● The records
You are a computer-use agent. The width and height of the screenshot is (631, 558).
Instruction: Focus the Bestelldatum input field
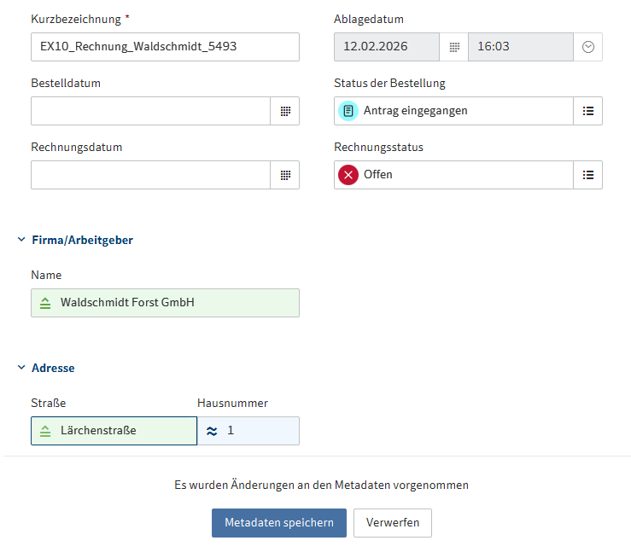pos(150,111)

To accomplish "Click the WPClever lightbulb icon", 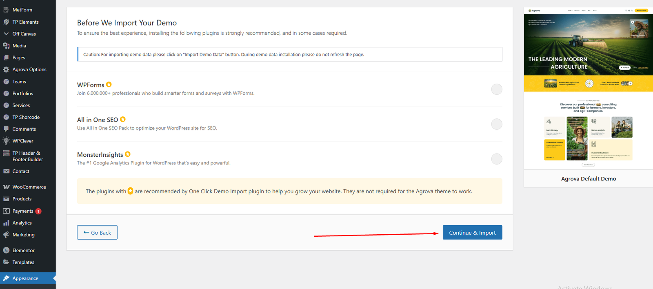I will coord(6,141).
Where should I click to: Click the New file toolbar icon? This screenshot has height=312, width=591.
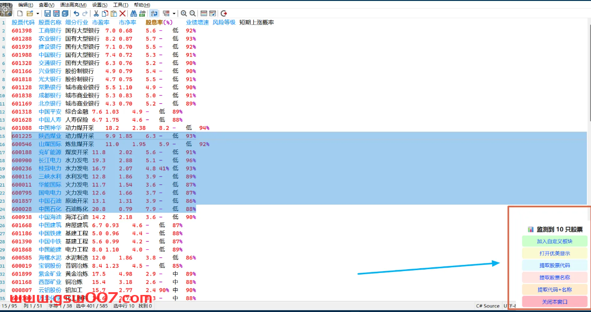click(x=20, y=13)
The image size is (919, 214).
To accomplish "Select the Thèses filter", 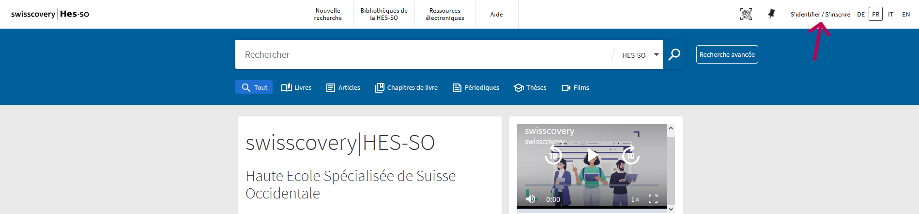I will 530,87.
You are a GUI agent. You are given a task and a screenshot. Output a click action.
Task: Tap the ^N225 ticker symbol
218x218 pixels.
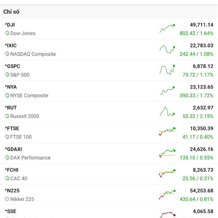(12, 190)
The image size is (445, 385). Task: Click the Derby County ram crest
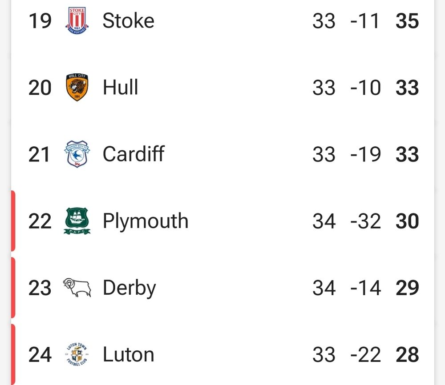pos(77,288)
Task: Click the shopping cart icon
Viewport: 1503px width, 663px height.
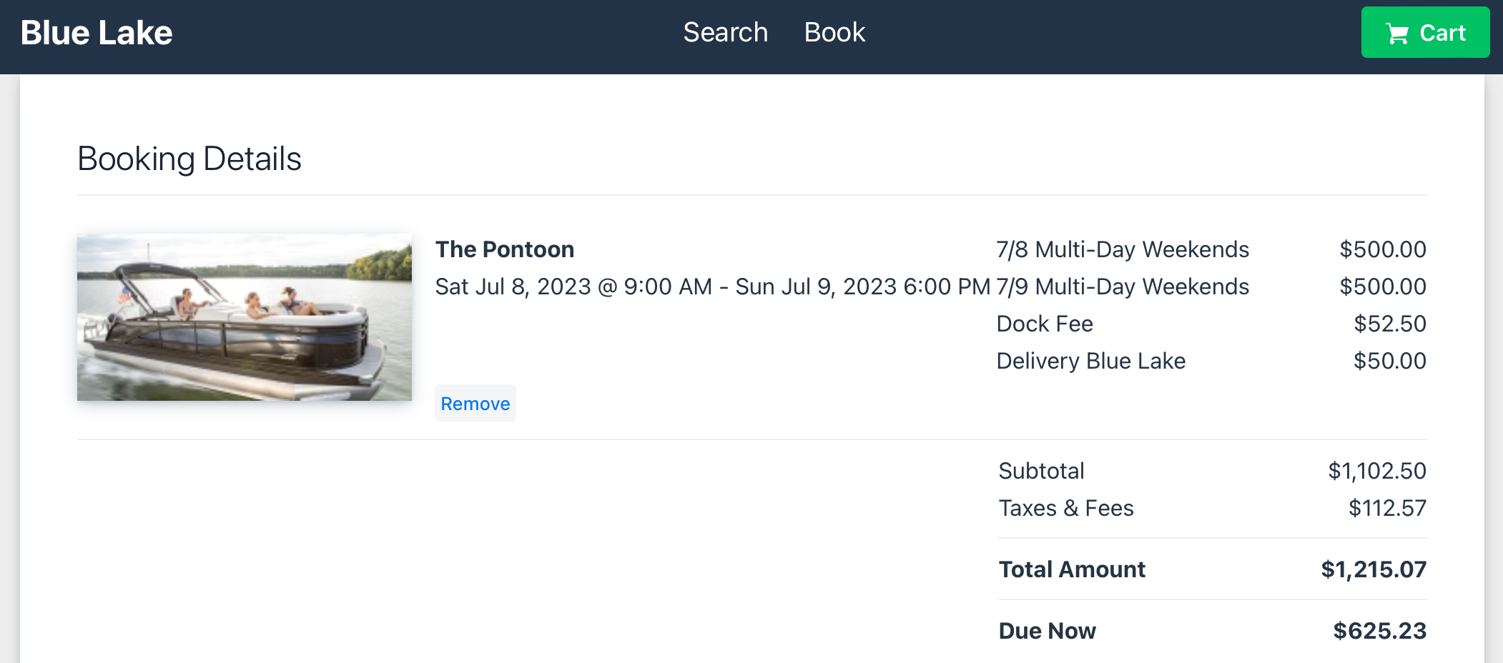Action: tap(1396, 34)

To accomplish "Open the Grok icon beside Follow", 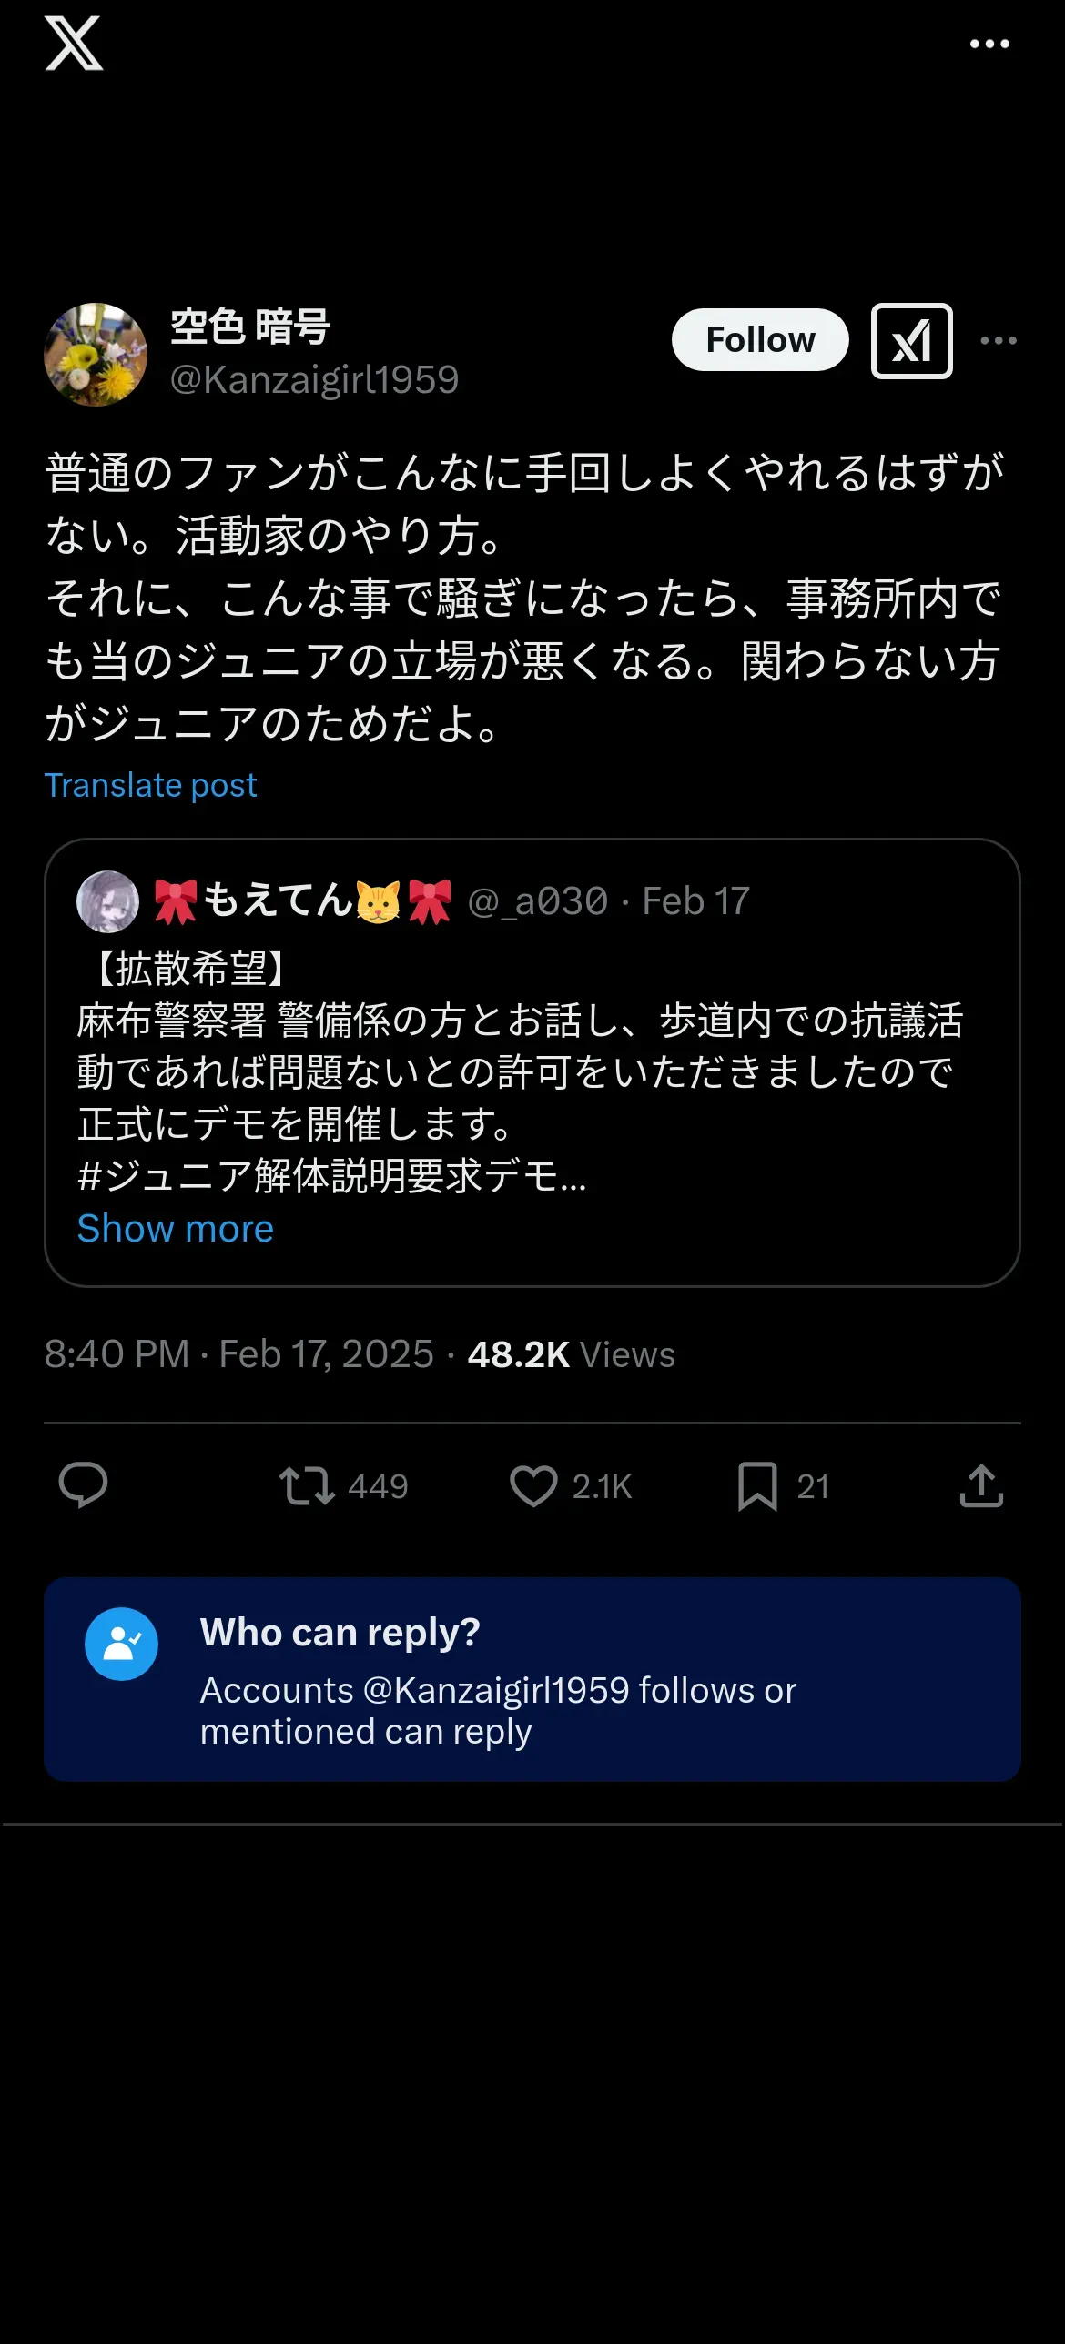I will tap(911, 340).
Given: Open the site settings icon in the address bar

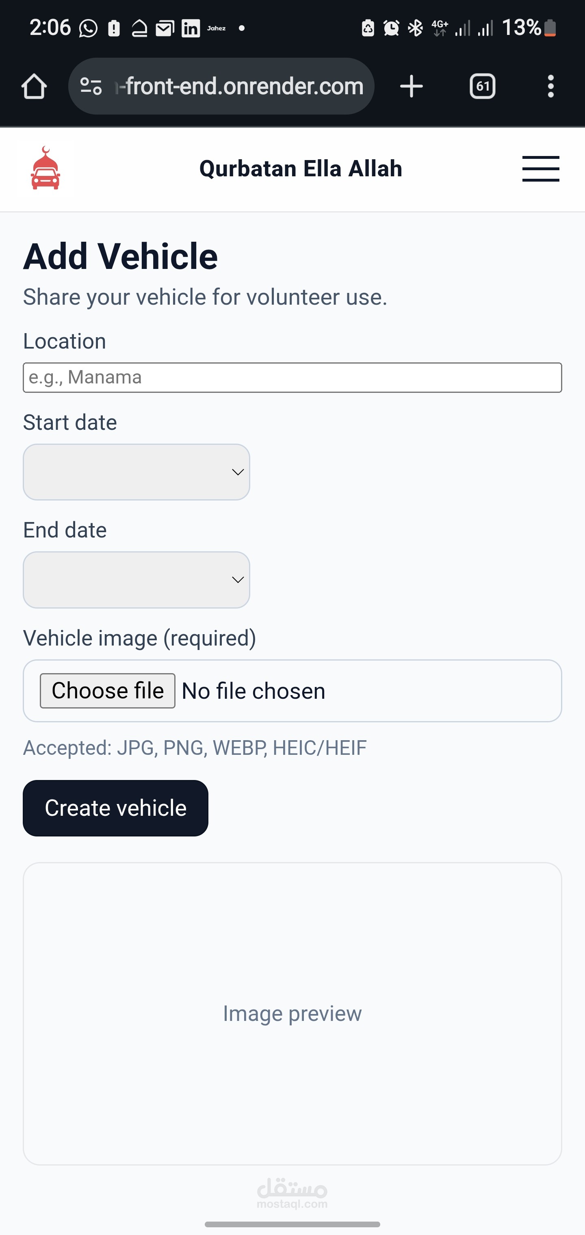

● What needs to be done
Among the records above, which lines hold the word "agent"? Copy each one.

● Solution
You are a computer-use agent. The width and height of the screenshot is (631, 558).
You are a GUI agent. You are given a task and a screenshot. Output a click action.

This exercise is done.